Convert the records, from the line containing "Task: Click the Samsung Internet logo icon" through the line containing "The width and height of the screenshot is (550, 308).", into a two-column CSV with the headers request and answer. Give one row per request, put each field in quotation marks, and replace line breaks inside a field with spaces.

───

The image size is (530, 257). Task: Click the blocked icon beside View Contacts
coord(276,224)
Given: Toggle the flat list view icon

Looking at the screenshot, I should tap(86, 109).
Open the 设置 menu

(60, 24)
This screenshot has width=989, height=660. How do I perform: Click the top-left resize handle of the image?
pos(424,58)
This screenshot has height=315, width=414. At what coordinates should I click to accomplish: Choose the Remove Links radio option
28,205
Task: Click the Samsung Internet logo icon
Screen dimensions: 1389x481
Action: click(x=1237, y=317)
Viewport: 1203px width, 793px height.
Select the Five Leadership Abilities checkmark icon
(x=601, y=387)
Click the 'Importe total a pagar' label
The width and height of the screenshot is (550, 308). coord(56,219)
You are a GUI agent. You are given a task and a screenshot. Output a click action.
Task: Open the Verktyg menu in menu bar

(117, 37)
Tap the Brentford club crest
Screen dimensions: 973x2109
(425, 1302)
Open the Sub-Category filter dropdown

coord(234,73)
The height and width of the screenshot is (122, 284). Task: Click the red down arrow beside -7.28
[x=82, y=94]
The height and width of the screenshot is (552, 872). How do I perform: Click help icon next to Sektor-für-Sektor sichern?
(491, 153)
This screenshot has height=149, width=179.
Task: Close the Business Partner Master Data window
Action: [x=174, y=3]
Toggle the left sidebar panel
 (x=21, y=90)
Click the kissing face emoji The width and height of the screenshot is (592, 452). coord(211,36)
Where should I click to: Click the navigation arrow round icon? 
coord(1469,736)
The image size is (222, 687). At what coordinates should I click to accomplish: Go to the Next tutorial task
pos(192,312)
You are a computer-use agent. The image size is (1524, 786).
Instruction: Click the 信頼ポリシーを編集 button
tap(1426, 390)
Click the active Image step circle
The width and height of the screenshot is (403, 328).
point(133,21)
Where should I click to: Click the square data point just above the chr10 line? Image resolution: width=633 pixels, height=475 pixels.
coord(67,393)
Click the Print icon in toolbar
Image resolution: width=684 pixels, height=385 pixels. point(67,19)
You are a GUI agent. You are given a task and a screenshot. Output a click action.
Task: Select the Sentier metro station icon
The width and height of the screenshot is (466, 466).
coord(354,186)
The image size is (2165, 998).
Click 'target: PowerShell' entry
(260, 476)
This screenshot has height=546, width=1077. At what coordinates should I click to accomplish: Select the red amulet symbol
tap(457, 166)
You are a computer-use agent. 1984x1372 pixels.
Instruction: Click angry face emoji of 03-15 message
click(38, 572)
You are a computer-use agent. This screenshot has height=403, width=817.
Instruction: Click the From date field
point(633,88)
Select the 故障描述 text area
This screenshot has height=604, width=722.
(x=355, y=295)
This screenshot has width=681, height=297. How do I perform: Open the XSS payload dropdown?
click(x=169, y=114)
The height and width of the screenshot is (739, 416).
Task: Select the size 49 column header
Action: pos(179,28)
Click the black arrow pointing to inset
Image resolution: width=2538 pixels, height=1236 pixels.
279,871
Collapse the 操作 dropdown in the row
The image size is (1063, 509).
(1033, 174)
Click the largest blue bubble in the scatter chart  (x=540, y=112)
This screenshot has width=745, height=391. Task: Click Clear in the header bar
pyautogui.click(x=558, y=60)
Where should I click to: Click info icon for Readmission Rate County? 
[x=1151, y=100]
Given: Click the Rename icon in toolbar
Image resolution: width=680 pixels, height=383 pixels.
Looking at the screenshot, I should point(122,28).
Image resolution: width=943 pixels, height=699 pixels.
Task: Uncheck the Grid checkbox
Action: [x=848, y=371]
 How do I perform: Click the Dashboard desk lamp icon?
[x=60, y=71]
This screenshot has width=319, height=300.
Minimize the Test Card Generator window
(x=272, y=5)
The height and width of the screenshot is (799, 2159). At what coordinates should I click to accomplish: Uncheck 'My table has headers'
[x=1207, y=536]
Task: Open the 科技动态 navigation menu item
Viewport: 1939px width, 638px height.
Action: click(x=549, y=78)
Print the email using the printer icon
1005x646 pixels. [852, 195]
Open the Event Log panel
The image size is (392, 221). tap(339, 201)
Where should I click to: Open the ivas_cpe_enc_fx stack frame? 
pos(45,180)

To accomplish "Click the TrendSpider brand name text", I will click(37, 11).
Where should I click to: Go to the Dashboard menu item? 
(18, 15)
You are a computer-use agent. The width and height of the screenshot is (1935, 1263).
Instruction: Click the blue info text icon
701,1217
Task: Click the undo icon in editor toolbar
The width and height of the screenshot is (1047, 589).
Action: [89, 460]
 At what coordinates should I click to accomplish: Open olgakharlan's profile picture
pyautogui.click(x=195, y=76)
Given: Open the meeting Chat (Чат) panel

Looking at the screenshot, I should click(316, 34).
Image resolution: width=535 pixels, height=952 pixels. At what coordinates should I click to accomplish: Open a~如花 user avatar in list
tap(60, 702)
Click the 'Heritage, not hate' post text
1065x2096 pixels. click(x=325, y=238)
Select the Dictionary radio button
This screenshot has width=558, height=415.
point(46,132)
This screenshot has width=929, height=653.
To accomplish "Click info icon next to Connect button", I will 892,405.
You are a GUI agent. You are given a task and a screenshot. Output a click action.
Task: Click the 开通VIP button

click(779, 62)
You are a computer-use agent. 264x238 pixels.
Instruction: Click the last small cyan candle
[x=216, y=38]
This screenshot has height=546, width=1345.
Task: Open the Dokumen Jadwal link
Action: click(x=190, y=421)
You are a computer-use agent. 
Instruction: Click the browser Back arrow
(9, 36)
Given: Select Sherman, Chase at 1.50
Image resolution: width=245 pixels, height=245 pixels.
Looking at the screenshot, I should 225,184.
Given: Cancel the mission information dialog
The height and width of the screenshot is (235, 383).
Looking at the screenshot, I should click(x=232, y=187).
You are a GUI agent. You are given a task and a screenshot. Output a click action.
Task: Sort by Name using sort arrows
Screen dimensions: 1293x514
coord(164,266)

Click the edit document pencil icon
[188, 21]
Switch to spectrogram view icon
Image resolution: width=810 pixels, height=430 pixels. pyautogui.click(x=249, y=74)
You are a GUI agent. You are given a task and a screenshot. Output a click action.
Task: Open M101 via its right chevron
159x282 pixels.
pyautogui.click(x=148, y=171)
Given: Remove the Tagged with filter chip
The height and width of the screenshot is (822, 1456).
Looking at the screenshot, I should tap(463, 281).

───

● **Exercise result**:
request,answer
"Task: Click the Samsung Internet logo icon Screen dimensions: 1389x481","Action: click(x=1237, y=317)"
"Viewport: 1203px width, 793px height. Select the Five Leadership Abilities checkmark icon","(x=601, y=387)"
"Click the 'Importe total a pagar' label","The width and height of the screenshot is (550, 308). coord(56,219)"